* WORK ITEM *
Repeat, line for line, only the span that opens at the "This screenshot has width=1284, height=824." line and closes at the final line below. Skip the pictures.

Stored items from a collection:
»»

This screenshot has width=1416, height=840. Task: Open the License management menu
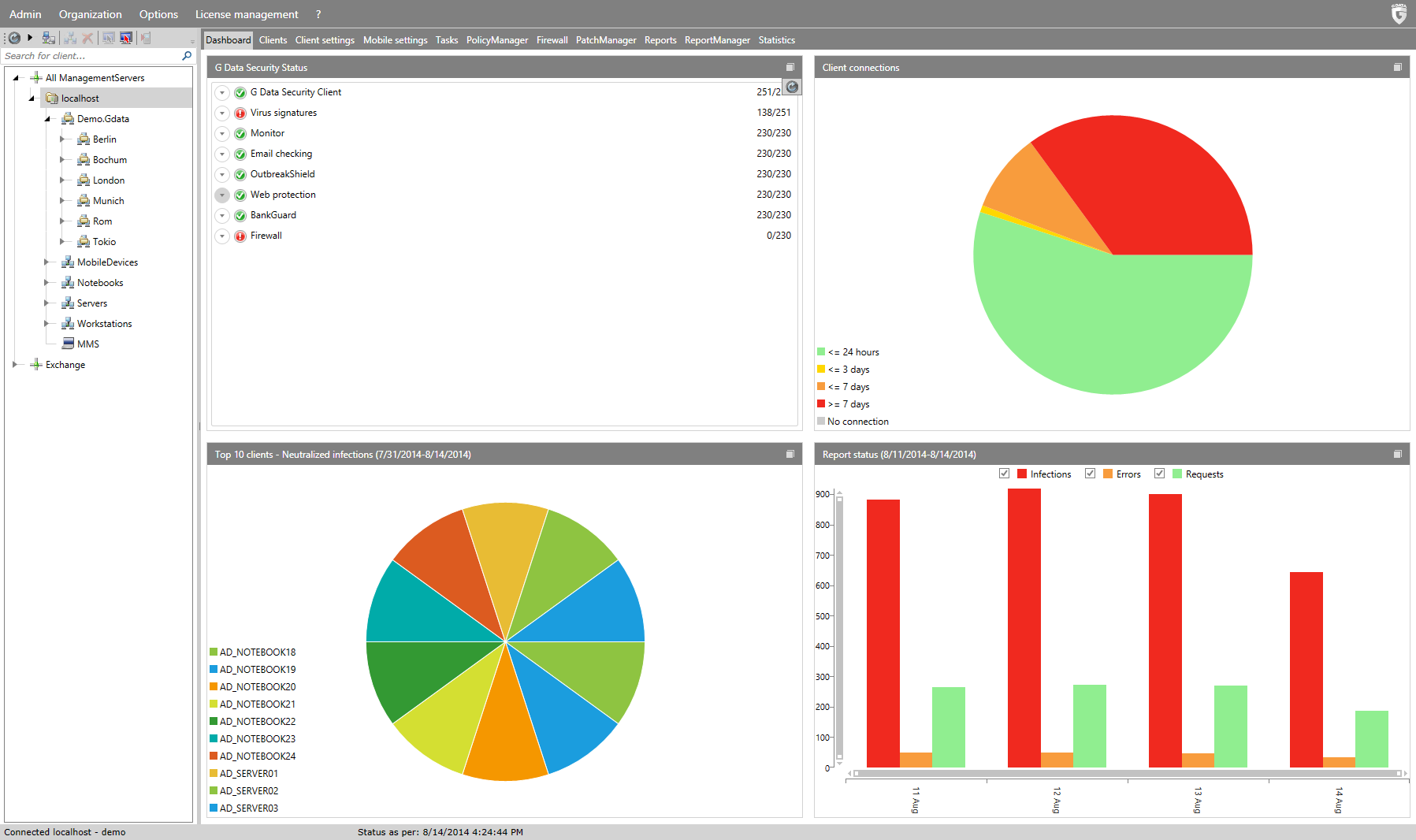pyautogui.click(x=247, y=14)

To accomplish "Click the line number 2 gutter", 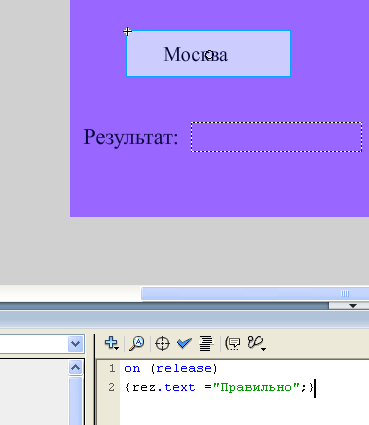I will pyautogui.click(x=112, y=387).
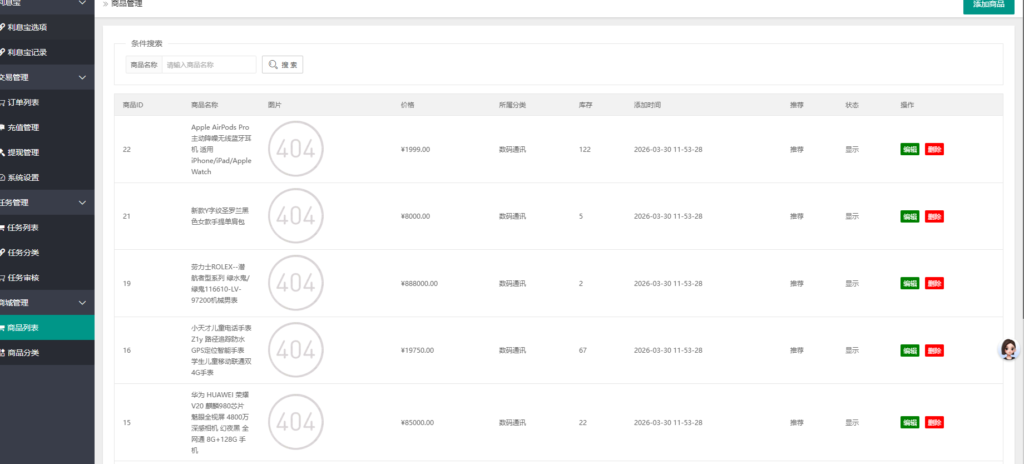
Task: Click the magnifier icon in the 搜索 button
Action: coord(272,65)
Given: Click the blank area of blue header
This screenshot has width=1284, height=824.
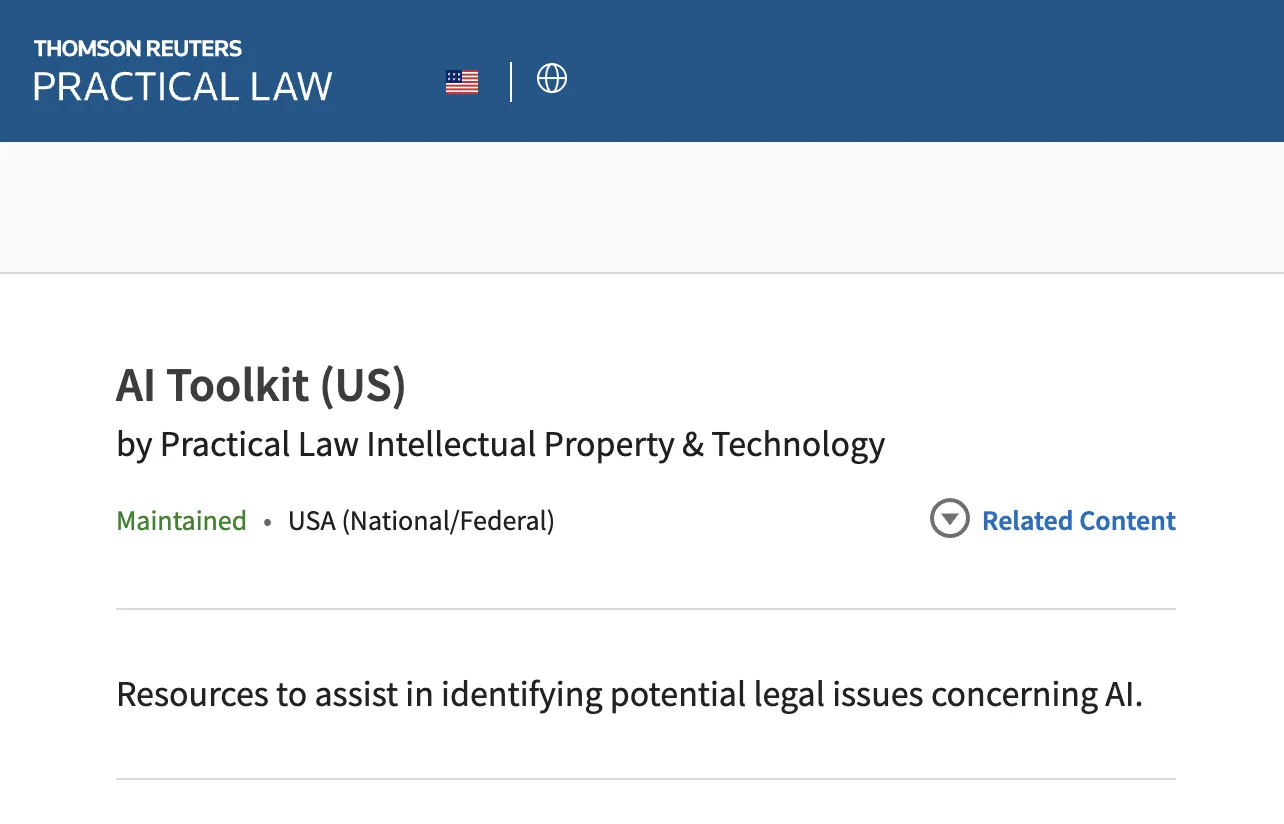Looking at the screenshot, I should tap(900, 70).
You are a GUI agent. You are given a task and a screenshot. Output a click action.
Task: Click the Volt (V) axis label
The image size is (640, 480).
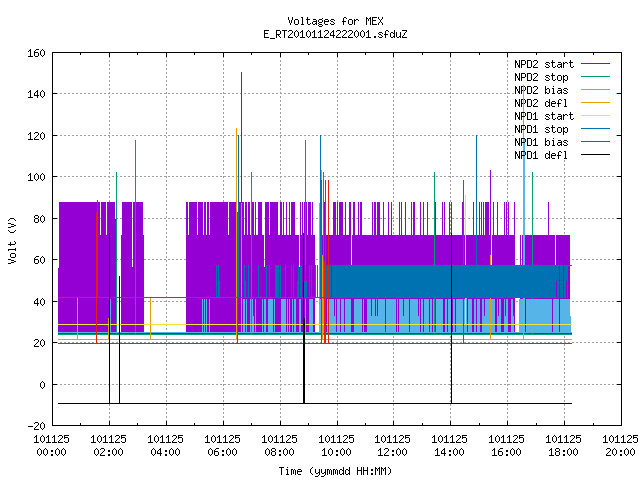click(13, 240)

««

* EXPECTED OUTPUT *
This screenshot has width=1284, height=824.
Looking at the screenshot, I should tap(900, 70).
You are a GUI agent. You are given a task and a screenshot. Output a click action.
Task: Click the Volt (V) axis label
The image size is (640, 480).
click(13, 240)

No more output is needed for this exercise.